Just 2% difference, you should probably repeat it several times to make sure it's not random

At last, I generated a complete list of (almost) 10,000 first regular numbers in one variable! I got around the memory problem on the nspire by allocating a table of zeros beforehand and making the program fill in the table without changing the structure. The entire calculation took about 13 minutes (just creating a table of zeros was half a minute, a total surprise to me). Sorting the output table is no more than 2 seconds using the built-in command.

the code:

Define hamming(smax)=
(C) A global table 'h' has to be defined with enough space for all generated numbers.
(C) The table is not sorted at output. The calculator has to be in exact mode if smax>=39
Prgm
:Local a,b,x,y,zlow,z,s,m
:a:=((ln(2.))/(ln(3.)))
:b:=((ln(2.))/(ln(5.)))
:m:=0
:For s,1,smax
:For x,0,s
: For y,0,floor((s+1-x)*a)
: zlow:=(s-x-((y)/(a)))*b
: z:=floor(zlow+b)
: If ceiling(zlow)=z Then
: m:=m+1
: 2^(x)*3^(y)*5^(z)→h[m]
: EndIf
: EndFor
: EndFor
: EndFor
:EndPrgm

Learning lua has never been my priority so far...
04-17-2017, 06:50 PM (This post was last modified: 04-17-2017 07:51 PM by Han.)
Post: #19
 Han Senior Member Posts: 1,810 Joined: Dec 2013
RE: Programming puzzle: Longest list of regular numbers?
I used the HP48 and solved #2 in 3 minutes 24 seconds. I think it could probably be improved a slight bit with pure stack storage.

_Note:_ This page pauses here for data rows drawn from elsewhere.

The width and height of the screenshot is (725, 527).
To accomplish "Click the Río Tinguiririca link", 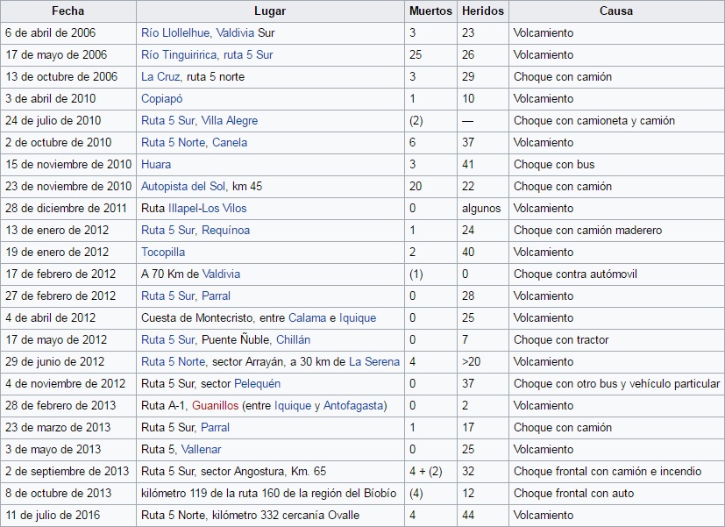I will point(176,54).
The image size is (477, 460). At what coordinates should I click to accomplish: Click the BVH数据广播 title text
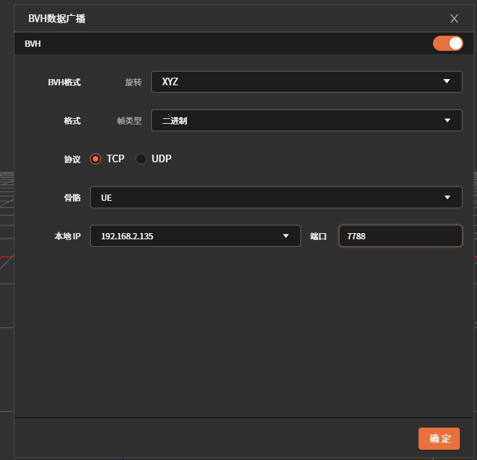click(x=57, y=19)
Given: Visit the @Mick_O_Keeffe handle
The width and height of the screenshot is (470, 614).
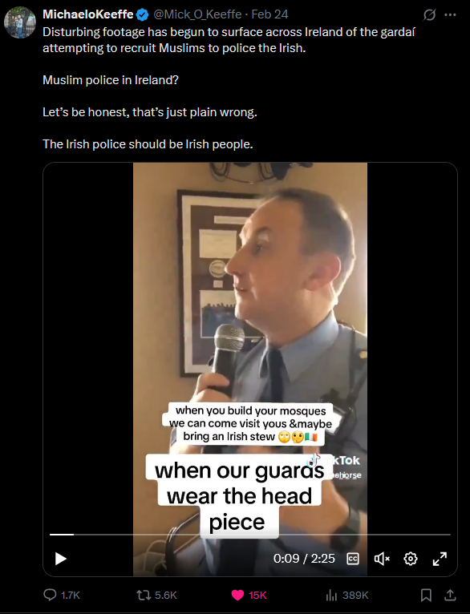Looking at the screenshot, I should (197, 14).
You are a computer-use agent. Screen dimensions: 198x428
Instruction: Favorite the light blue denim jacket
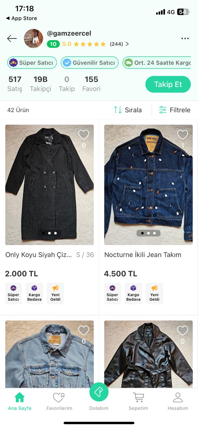(84, 331)
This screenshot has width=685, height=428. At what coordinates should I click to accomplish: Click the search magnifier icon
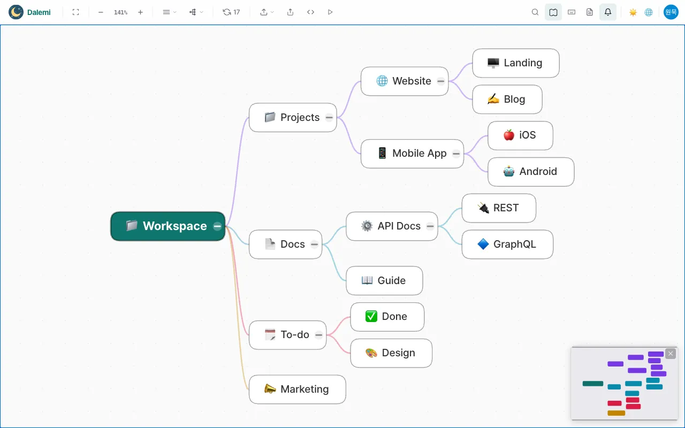coord(535,12)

Also, the 1429th number is actually 603979776 and not 604661760 (this is the 1430th number). I think e_emil is off by one. Place index on the stack and run the program below:

EDIT: Fixed a few typos (I typed this out by hand and did some sloppy copy/paste/edit).

Code:
 \<<   2 2 1 2 3 5 \-> n i j k x2 x3 x5   \<<     1 2 n     IF DUP2 > THEN DROP2 ELSE       FOR l         x2 x3 MIN x5 MIN DUP l 1 + ROLLD         IF x2 OVER == THEN           1 'i' STO+ i PICK 2 * 'x2' STO         END         IF x3 OVER == THEN           1 'j' STO+ j PICK 3 * 'x3' STO         END         IF x5 == THEN           1 'k' STO+ k PICK 5 * 'x5' STO         END       NEXT     END   \>> \>>

Output is basically all the terms in the sequence, with the n-th term placed on the n-th level of the stack.

Graph 3D | QPI | SolveSys
04-17-2017, 07:06 PM (This post was last modified: 04-17-2017 07:09 PM by pier4r.)
Post: #20
 pier4r Senior Member Posts: 2,001 Joined: Nov 2014
RE: Programming puzzle: Longest list of regular numbers?
You just solved 2 in 204 seconds on a Hp 48? Impressive.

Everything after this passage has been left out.